GERMS: Biological Weapons and America's Secret War. By Judith Miller, Stephen Engelberg and William Broad. Simon & Shuster, 367 pp., $27.00.

Though GERMS has been available in bookstores for only a few weeks, the current biowar being waged against the U.S. has already made it the unacknowledged source for more newspaper articles than any other book in recent history. Its observations have been parroted everywhere. The scientists and doctors who are quoted in the book have been transformed overnight into nationally recognized op-ed columnists and inter­viewees. Judith Miller has become a fixture on television shows. Consequently, in a sense we are all "reading" this book day by day, whether or not we ever hold it in our hands.

Humanity's heedless relationship with bioweaponry goes back to the period between the two world wars.
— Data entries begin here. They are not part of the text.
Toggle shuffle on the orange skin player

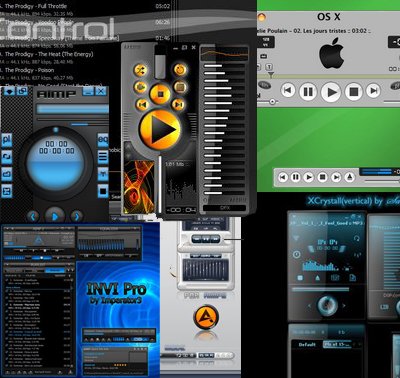pos(140,70)
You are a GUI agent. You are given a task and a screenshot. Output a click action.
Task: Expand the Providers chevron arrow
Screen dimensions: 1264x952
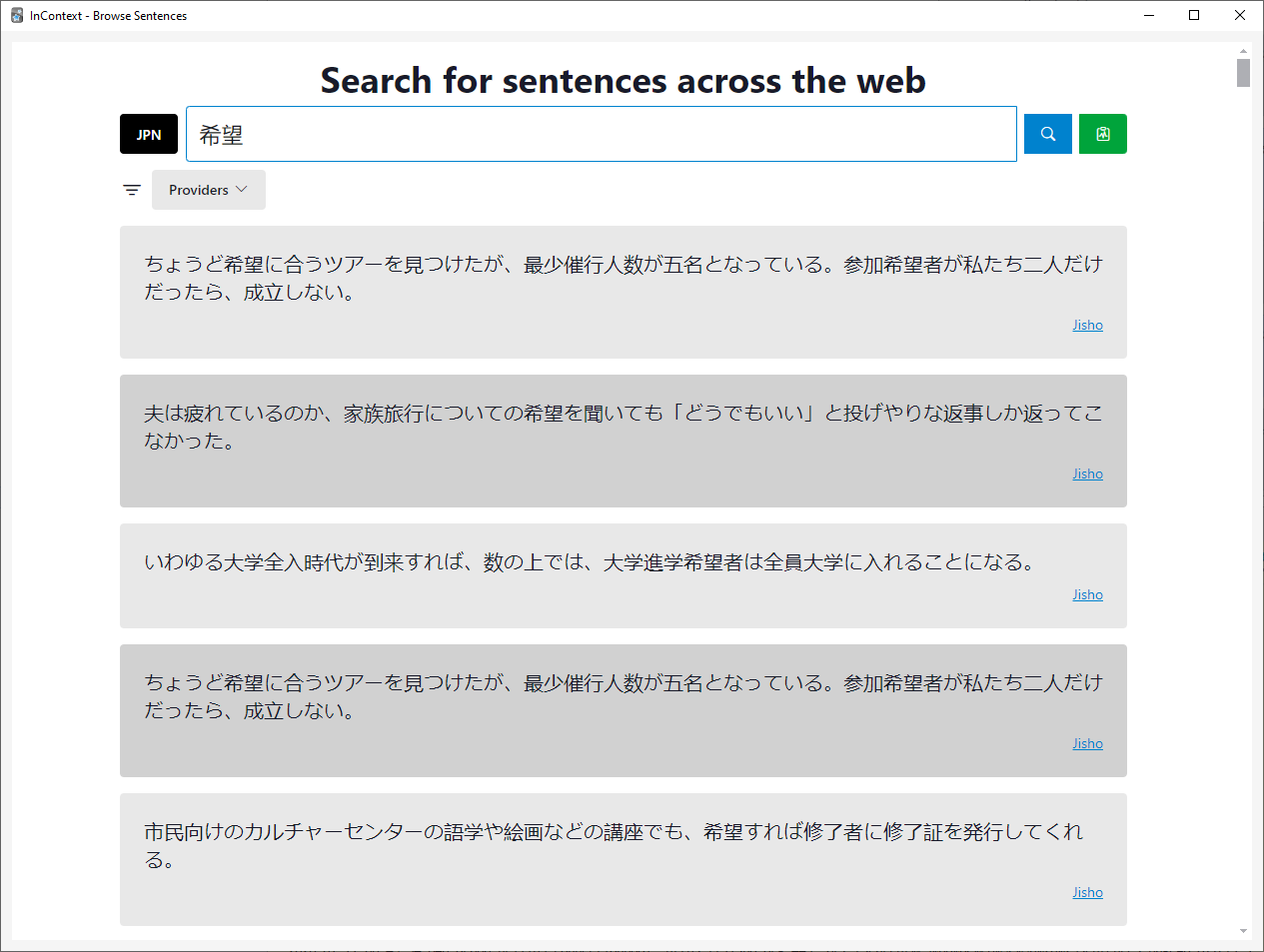pyautogui.click(x=242, y=189)
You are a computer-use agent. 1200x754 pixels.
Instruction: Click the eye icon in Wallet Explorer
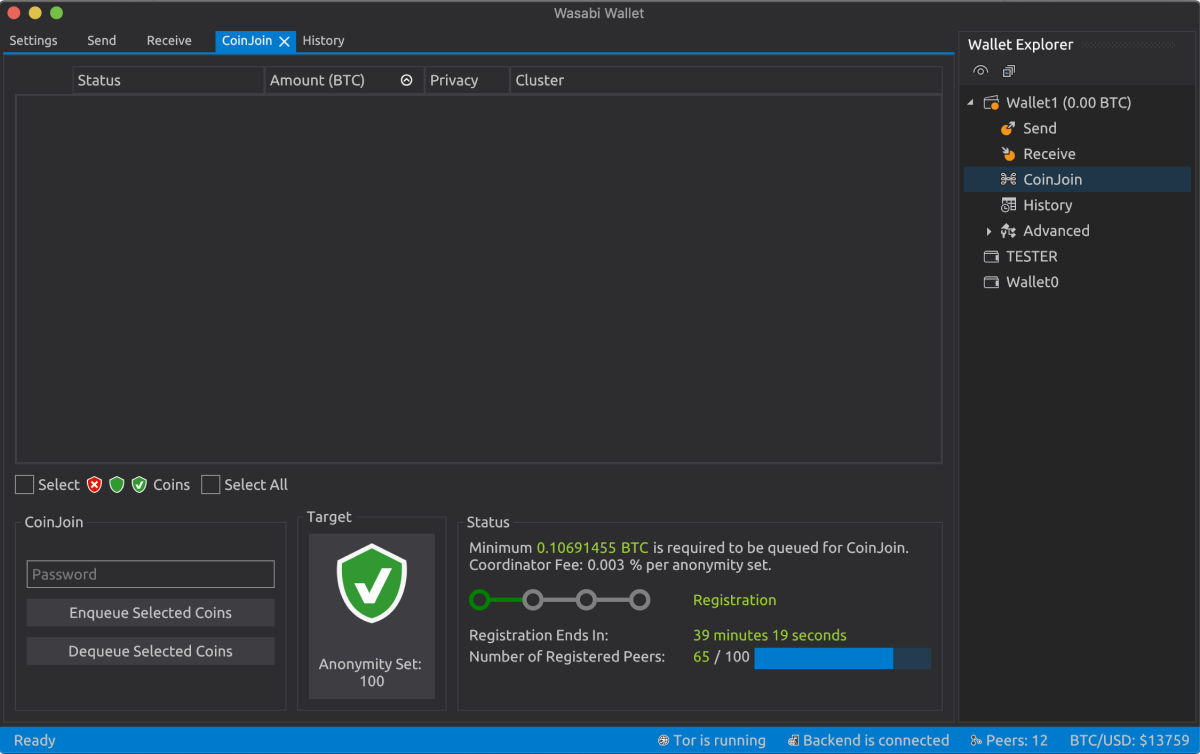(981, 71)

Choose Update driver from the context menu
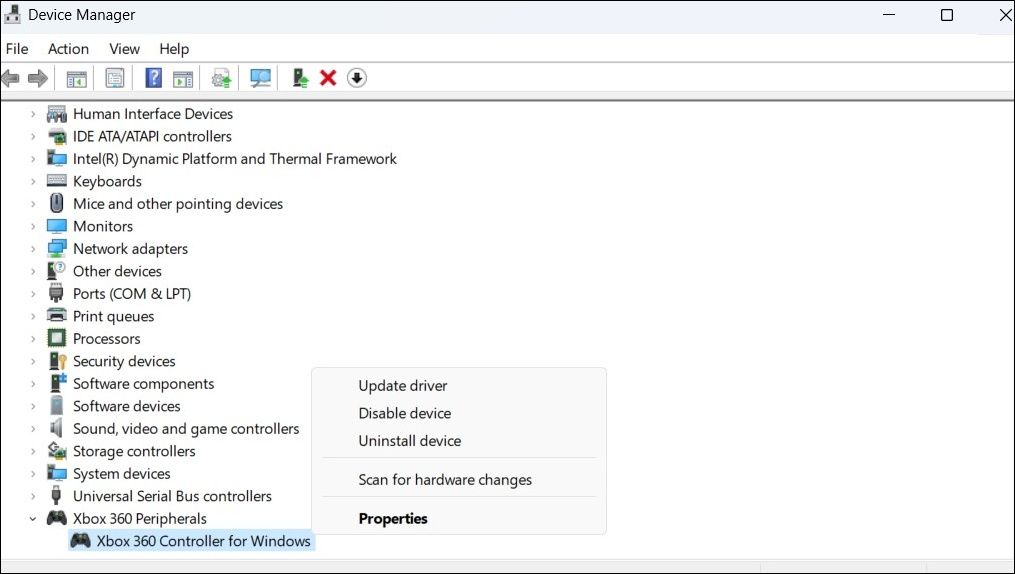tap(403, 386)
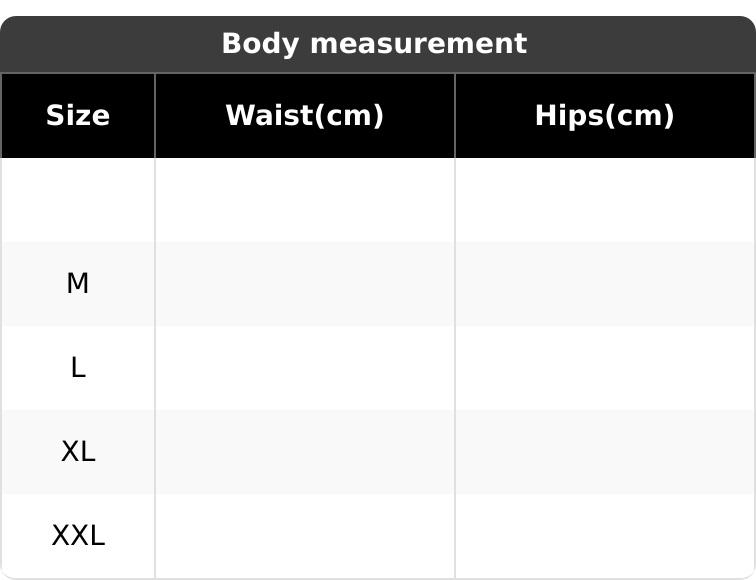756x580 pixels.
Task: Select the M size row label
Action: click(78, 284)
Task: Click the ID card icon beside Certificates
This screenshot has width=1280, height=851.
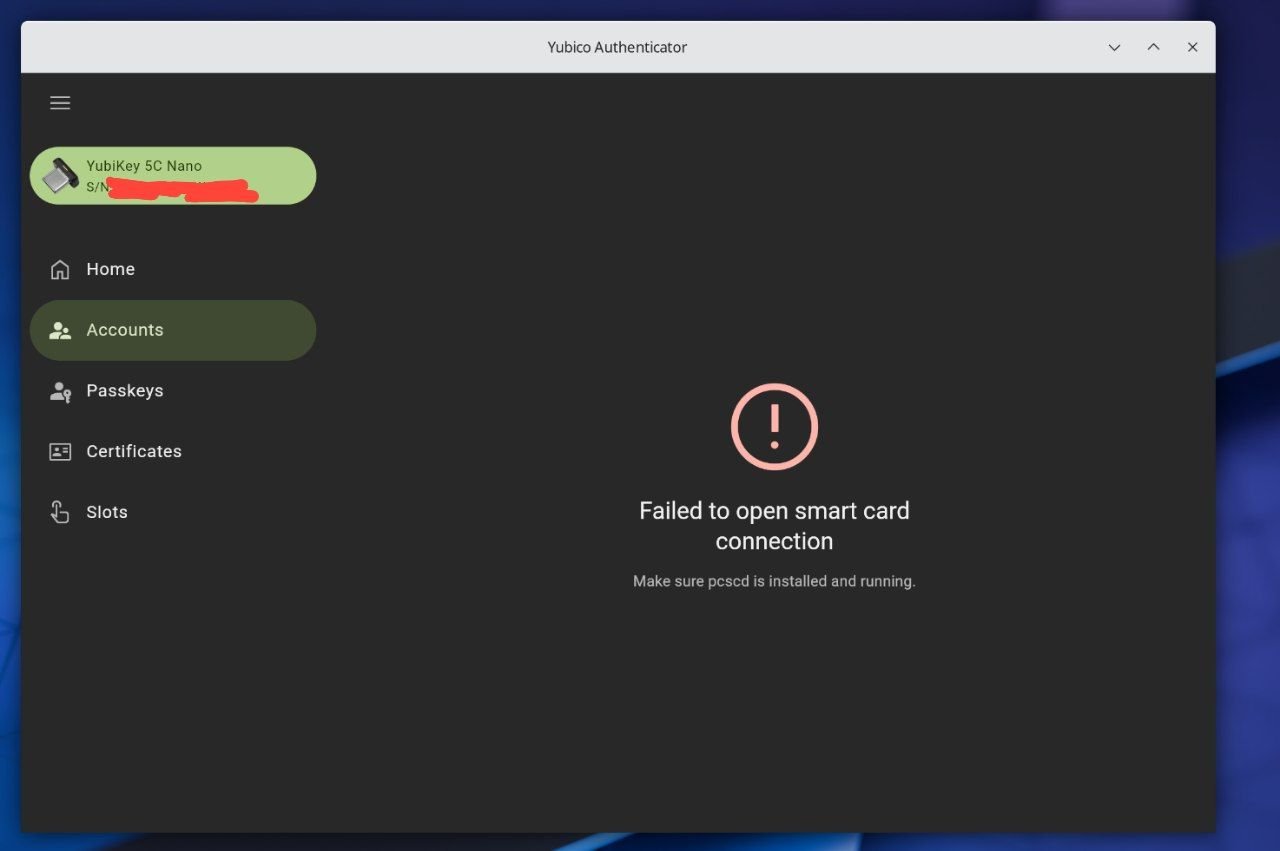Action: (x=60, y=452)
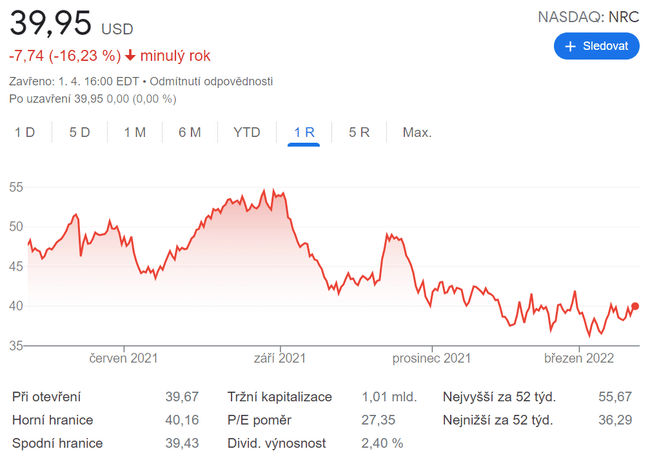Select the active 1 R tab
Image resolution: width=650 pixels, height=457 pixels.
click(x=304, y=132)
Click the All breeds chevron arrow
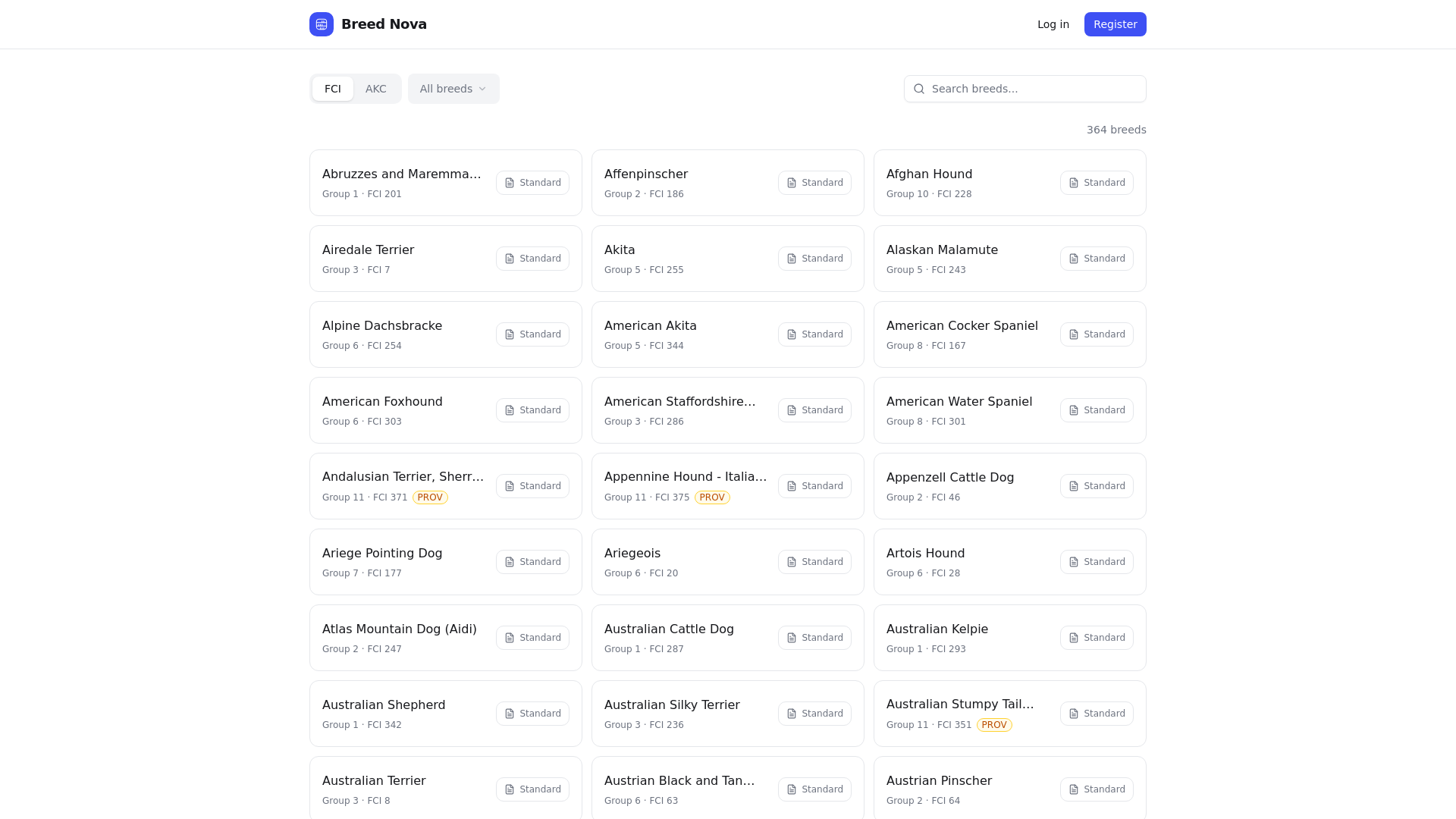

The authors, New York Times reporters with special expertise in the Mideast, national security and general science, list 20th-century "Canada, France, Germany, Japan, the Soviet Union and the United Kingdom" as among the first countries to research the possibility of biological warfare. "All understood that the weapons they were developing were fundamentally different from bombs and bullets, gren­ades and missiles. . . . These munitions were alive. They could multiply exponentially and, if highly contagious, spread like wildfire. Strangest of all, given war's din, they worked silently."